Les modèles d'apprentissage automatique (ML) dépendent fortement de données adaptées pour fournir des informations et des prévisions précises. Les données brutes doivent être prétraitées ou préparées selon une série d'étapes afin de les rendre compatibles avec le traitement par l'intelligence artificielle (IA) et l'apprentissage automatique.
Why is Data Preparation Important for Effective Machine Learning?
prise de décision non éclairée prise de décision une entreprise, car elle mobilise du temps et de l'énergie pour mettre en œuvre un plan dont les chances de réussite sont minces. L'apprentissage automatique peut aider à prendre des décisions mieux informées et fondées sur les données. Cependant, la qualité des modèles d'apprentissage automatique dépend entièrement de celle de vos données. Des données de mauvaise qualité fausseront les prévisions modèle de machine learning le modèle de machine learning . Investir dans la préparation des données améliore la qualité des données sur lesquelles s'appuient les décideurs, ce qui augmente les chances d'obtenir un résultat positif.
Data Preparation for Machine Learning
The following data preparation processes will improve the data quality used for machine learning.
Data Profiling
Understanding source data sets better through data profiling helps to formulate data preparation. Data profiling involves scanning a data source to determine its size, variability, structure, and content. The output from profiling can include identifying duplicate records, binning data values into ranges, and calculating Min, Max, Mean, Median, Mode, Standard Deviation, Sum, and Variance statistics.
Cleansing Data
Data profiling will help identify field delimiters, which the data cleansing data process will use to make the data fields and records consistent by standardizing data types and file formats.
Filtering Out Data
Knowing what questions the data will be used to answer or what correlations the machine learning model is looking for helps determine what data can be discarded to avoid skewing the model. Outlying values and unnecessary data can be removed. Any duplicate records can be deleted.
Transforming Data
When data is collected from multiple sources, many fields can be inconsistent. Date formats may vary, number fields can contain currency symbols, and numeric values can differ. Data transformation can correct these inconsistencies. Leading or trailing spaces can be made consistent. Data subject to regulations can be masked or obfuscated to protect customer privacy without impacting the results from the ML model.
Enrichment of Data
Data sets can be enriched by adding calculated values, merging related data from multiple sources, and bucketing discrete data values data into ranges. Gaps can also be filled by adding default values, extrapolating, or interpolating field values. Data from internal systems can be combined with external third-party data to add a market context.
Partitioning Machine Learning Data
When datasets are too large to be read by a single process, they can be partitioned into sub-sets and placed on different devices for faster ingestion through parallel execution. Partitioning data can be done by hashing values for random distribution or by a key value to distribute slices evenly across partitions.
Data Validation
Data validation is often the final step in data preparation and is used to assess the data quality.
Automation of Data Preparation for Machine Learning
The steps of the data preparation process can be chained into a data pipeline process using a data integration solution that can orchestrate and schedule the individual data preprocessing steps.
The Benefits of Data Preparation for Machine Learning
Some of the benefits of data preprocessing include the following:
- Preprocessed data yields better results from machine learning models.

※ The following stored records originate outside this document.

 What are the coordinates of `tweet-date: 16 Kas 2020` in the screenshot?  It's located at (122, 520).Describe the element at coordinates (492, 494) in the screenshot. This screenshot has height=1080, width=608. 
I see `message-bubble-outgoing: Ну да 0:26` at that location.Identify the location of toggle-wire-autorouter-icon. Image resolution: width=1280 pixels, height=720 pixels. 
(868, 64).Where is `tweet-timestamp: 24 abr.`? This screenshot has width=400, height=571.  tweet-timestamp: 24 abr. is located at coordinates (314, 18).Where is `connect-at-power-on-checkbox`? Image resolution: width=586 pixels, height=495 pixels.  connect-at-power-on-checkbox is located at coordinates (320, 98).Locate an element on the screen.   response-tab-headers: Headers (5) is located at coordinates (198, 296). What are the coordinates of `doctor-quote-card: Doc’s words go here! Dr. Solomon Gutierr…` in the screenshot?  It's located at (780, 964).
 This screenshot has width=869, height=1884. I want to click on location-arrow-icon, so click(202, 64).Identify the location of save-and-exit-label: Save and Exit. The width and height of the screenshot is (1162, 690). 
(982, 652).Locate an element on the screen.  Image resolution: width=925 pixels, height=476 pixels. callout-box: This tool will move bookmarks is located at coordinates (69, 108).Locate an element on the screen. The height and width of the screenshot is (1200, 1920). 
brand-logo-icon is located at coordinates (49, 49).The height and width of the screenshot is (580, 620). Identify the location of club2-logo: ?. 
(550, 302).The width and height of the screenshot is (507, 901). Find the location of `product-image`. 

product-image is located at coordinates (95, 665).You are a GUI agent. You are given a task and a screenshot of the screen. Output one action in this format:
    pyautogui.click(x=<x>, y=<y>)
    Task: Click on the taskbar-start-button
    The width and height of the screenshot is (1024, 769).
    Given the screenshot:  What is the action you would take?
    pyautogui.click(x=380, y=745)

- Prepared data is better able to support traditional business analytics.
- ML training models can reuse existing data pipelines for faster data preparation.
- Preprocessed data results in improved outcomes that increase agility and competitiveness.
- Preprocessed data is of higher quality, making it more authoritative and trusted.
- Data engineers are more productive as model training times are reduced.
Actian and Data Preparation
Actian and the Data Intelligence Platform
Actian Data Intelligence Platform is purpose-built to help organizations unify, manage, and understand their data across hybrid environments. It brings together metadata management, governance, lineage, quality monitoring, and automation in a single platform. This enables teams to see where data comes from, how it’s used, and whether it meets internal and external requirements.
Actian DataConnect provides an intelligent, low-code integration platform to address complex use cases with automated, intuitive, and reusable integrations. DataConnect includes a graphical studio for visually designing data pipelines, mapping data fields and data transformations. Data preparation pipelines can be centrally managed, lowering administration costs.
La base de donnéesActian Analytics Engine facilite l'analyse des données à haut débit grâce à sa stockage en colonnes , qui réduit au minimum le recours à des index de données préexistants. Analytics Engine prend en charge les fonctions utilisateur pouvant héberger des algorithmes d'apprentissage automatique. Analytics Engine accélère le traitement des requêtes en exploitant plusieurs processeur à partir d'une seule instruction.
Through its centralized interface, Actian supports real-time insight into data structures and flows, making it easier to apply policies, resolve issues, and collaborate across departments. The platform also helps connect data to business context, enabling teams to use data more effectively and responsibly. Actian’s platform is designed to scale with evolving data ecosystems, supporting consistent, intelligent, and secure data use across the enterprise. Request your personalized demo.